Instructions to follow => Return, from the material below, each line in which "computer" occurs.

Information =>
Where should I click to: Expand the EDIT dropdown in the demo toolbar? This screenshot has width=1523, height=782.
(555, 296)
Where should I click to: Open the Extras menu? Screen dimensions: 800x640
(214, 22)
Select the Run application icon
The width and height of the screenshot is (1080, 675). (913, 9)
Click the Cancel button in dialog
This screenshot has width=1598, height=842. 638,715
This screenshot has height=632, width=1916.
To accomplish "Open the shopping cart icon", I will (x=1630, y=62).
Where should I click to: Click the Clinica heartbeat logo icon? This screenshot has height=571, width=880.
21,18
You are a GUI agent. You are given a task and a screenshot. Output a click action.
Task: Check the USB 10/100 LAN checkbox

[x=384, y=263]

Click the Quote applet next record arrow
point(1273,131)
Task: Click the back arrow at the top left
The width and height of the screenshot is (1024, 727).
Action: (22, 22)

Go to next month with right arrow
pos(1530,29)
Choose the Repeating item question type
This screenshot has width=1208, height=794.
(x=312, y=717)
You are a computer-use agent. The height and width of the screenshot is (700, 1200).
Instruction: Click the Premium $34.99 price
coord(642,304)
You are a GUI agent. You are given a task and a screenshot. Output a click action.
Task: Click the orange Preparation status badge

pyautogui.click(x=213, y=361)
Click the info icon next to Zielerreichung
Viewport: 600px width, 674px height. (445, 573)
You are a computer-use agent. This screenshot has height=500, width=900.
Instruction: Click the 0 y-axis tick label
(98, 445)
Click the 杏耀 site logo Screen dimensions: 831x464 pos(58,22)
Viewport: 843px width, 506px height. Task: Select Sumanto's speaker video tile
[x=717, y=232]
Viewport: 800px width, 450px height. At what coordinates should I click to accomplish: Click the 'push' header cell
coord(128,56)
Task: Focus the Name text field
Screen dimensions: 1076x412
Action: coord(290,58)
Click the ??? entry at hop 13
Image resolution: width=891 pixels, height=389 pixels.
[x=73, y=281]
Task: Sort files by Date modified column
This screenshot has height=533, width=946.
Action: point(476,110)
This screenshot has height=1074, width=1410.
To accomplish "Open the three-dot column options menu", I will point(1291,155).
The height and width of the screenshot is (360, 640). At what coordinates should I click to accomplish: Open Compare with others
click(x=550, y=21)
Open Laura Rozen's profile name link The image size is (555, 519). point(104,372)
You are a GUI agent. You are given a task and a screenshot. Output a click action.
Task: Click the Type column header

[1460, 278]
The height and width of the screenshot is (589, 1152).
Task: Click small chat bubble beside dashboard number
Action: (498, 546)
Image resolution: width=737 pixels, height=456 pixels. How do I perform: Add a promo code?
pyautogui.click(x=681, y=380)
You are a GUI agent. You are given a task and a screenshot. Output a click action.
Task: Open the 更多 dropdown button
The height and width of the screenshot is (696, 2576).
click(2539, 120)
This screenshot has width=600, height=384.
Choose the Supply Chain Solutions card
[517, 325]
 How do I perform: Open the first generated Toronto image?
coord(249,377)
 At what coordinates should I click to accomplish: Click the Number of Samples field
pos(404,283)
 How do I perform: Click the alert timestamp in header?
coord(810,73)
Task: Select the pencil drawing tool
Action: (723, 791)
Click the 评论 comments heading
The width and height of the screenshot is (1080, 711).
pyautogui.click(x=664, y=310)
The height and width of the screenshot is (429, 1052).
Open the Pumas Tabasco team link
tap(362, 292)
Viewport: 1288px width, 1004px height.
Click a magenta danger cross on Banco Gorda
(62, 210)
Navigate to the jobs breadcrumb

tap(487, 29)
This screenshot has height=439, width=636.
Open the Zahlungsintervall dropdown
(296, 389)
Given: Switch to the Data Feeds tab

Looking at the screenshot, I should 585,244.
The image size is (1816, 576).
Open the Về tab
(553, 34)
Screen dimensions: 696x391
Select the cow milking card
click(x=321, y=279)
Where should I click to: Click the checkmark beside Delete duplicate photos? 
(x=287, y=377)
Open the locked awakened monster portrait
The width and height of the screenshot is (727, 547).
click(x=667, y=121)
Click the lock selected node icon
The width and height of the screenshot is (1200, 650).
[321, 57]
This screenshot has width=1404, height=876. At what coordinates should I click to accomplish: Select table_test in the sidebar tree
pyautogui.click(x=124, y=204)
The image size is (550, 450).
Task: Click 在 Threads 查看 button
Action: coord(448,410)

Exercise response =>
You are a computer-use agent. The height and width of the screenshot is (700, 1200).
You are a computer-use agent. This screenshot has height=500, width=900.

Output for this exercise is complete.